Bis zum Start der 3. Fußball-Liga im Juli sollen die Verbesserungen spürbar sein. "Auch prüft das Verkehrsamt in Auswertung des Ballack-Spiels, ob die Straßenbahnschleife Feuerbachstraße ertüchtigt werden kann. Das würde dort mehr Kapazität bringen", fuhr Rosenthal fort. Ein generelles Schließen der Auto-Parkplätze an Arena, Cottaweg und Festwiese sei aber aus Rechtsgründen unmöglich. "Der Veranstalter muss Stellflächen am Stadion nachweisen. Das gehört zur Genehmigungspflicht."

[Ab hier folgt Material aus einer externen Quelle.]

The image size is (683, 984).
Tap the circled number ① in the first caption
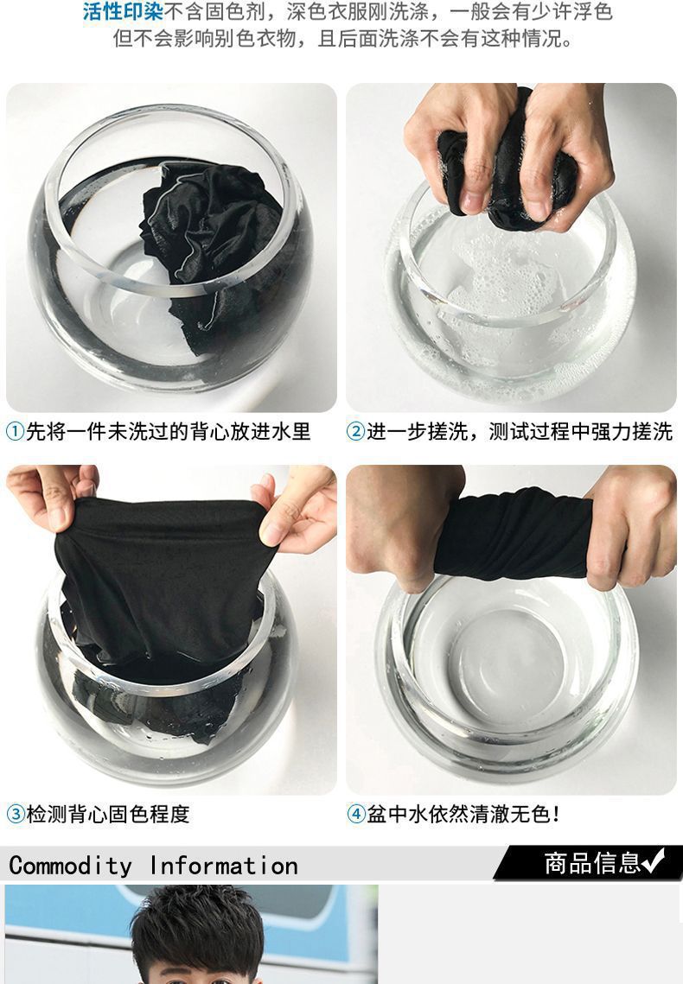pyautogui.click(x=15, y=432)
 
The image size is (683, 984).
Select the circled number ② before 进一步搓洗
pyautogui.click(x=355, y=432)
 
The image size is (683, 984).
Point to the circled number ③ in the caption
pyautogui.click(x=15, y=814)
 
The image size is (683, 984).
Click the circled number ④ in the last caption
pyautogui.click(x=356, y=814)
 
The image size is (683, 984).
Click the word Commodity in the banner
pyautogui.click(x=70, y=866)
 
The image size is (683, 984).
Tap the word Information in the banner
pyautogui.click(x=223, y=866)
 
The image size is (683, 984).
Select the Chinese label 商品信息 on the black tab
pyautogui.click(x=592, y=863)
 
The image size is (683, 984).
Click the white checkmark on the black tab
pyautogui.click(x=653, y=861)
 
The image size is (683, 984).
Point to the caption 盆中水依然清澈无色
pyautogui.click(x=463, y=814)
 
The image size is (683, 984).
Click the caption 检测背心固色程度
pyautogui.click(x=107, y=814)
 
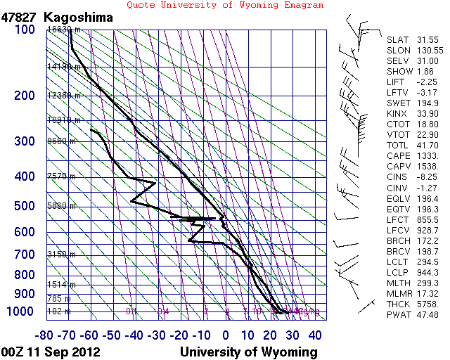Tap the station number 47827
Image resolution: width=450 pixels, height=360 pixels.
(x=19, y=17)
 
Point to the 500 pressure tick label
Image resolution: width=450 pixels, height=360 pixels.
(x=23, y=206)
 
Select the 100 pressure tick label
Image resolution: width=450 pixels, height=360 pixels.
(x=23, y=30)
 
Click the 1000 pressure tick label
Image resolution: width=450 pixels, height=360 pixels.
(x=20, y=311)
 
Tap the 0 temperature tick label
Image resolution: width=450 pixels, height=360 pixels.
(x=226, y=335)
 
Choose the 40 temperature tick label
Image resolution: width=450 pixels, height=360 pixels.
(x=315, y=335)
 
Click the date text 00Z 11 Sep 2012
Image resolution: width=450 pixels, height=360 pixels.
(x=51, y=352)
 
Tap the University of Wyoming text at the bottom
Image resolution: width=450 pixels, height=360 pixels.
(x=249, y=352)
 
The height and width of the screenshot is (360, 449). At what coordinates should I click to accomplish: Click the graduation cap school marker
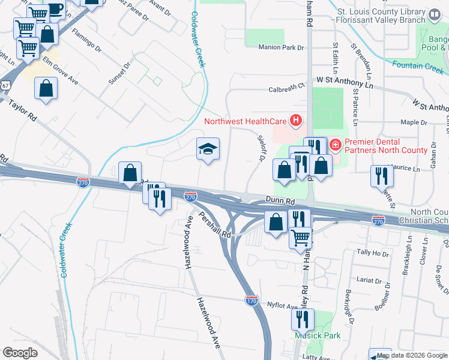pos(208,150)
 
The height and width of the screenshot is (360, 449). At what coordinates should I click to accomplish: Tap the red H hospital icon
pos(295,121)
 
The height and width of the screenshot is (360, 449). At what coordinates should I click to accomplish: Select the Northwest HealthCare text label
pos(246,121)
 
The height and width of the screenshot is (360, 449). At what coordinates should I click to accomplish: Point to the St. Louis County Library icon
pos(434,13)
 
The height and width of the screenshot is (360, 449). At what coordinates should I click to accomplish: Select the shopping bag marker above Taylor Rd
pos(46,90)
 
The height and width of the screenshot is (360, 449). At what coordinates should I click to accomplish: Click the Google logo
pos(20,353)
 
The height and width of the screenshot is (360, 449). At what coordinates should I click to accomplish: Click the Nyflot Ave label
pos(283,306)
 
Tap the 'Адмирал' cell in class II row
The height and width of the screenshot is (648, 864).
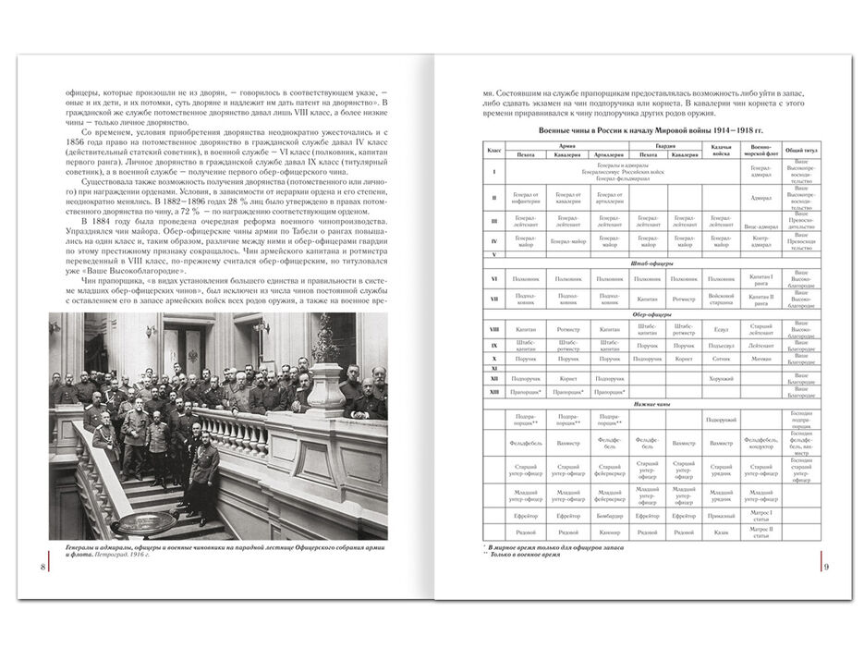761,198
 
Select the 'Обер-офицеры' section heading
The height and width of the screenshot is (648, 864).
646,313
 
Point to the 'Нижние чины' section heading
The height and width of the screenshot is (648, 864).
646,403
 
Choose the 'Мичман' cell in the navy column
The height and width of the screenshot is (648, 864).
761,359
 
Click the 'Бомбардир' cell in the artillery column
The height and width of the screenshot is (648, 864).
609,515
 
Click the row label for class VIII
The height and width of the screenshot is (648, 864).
494,329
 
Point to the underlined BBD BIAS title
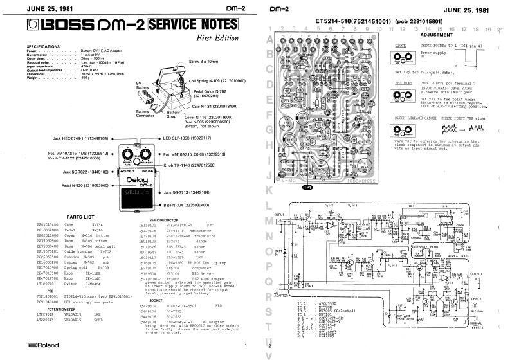(403, 83)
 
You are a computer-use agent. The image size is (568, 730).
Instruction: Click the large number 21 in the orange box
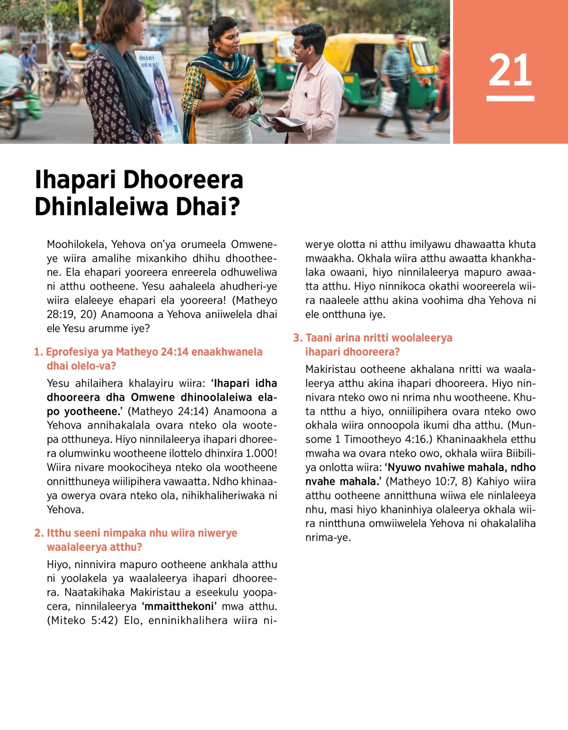click(510, 70)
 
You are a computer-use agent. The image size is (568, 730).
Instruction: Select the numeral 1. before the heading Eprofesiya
click(38, 352)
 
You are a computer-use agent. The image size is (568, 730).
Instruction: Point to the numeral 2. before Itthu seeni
click(39, 533)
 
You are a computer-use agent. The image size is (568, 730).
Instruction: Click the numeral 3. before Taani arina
click(297, 338)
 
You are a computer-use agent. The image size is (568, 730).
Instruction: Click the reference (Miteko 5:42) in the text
click(82, 620)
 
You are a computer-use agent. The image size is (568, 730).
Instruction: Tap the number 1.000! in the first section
click(261, 453)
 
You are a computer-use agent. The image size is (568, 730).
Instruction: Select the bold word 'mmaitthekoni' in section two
click(179, 607)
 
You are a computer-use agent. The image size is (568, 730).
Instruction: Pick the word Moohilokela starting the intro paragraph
click(76, 245)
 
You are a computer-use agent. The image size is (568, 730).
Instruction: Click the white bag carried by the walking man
click(388, 102)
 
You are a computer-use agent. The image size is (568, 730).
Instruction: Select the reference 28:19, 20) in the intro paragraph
click(71, 315)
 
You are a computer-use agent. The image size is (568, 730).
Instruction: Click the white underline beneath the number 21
click(510, 98)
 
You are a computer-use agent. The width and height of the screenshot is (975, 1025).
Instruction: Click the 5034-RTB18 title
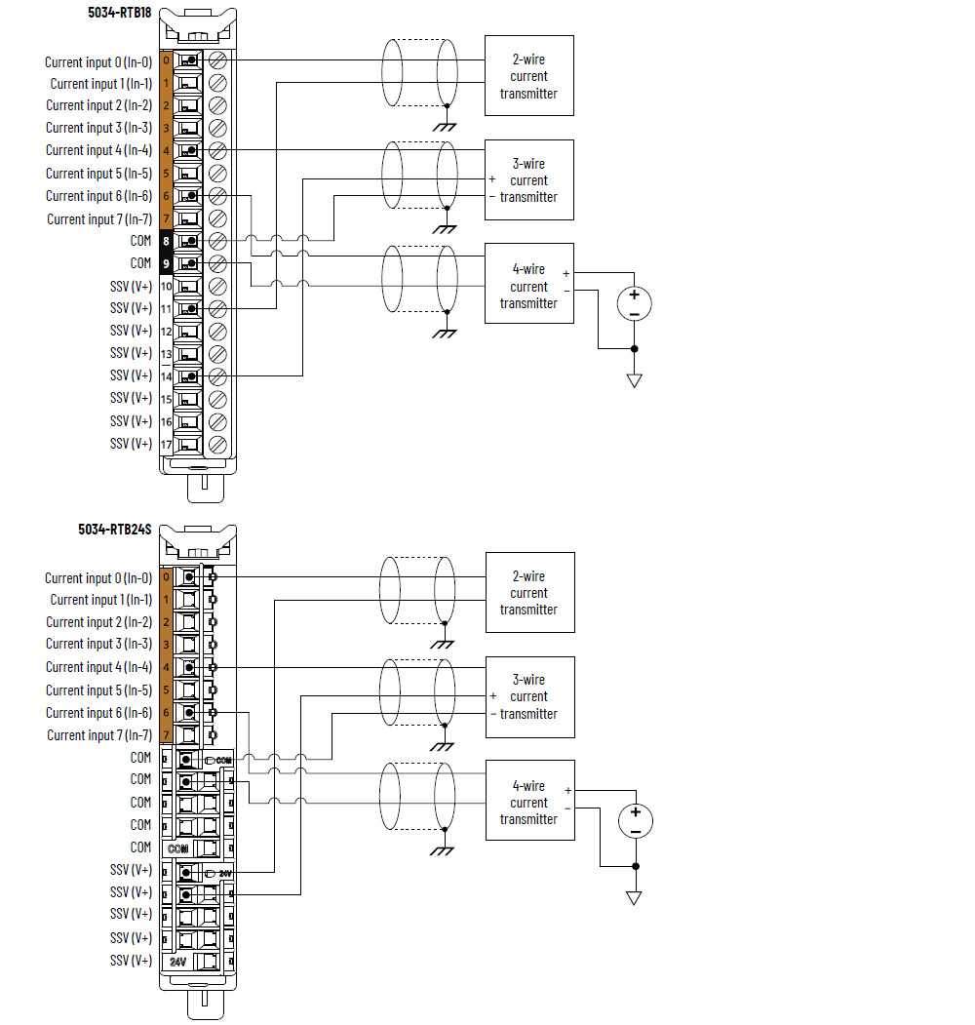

Wenn bald vielleicht 30 000 Zuschauer zu jedem RB-Heimspiel kommen, brauche es dringend einen Gäste-Parkplatz, sagte Lonzen. Nach dem Abpfiff müssten wichtige Ausfallstraßen durch Polizei oder geänderte Ampelphasen so gesteuert werden, dass eine zügige Abreise möglich ist. "Das Ballack-Spiel lief wunderbar, doch wir dürfen uns jetzt keinesfalls zurücklehnen."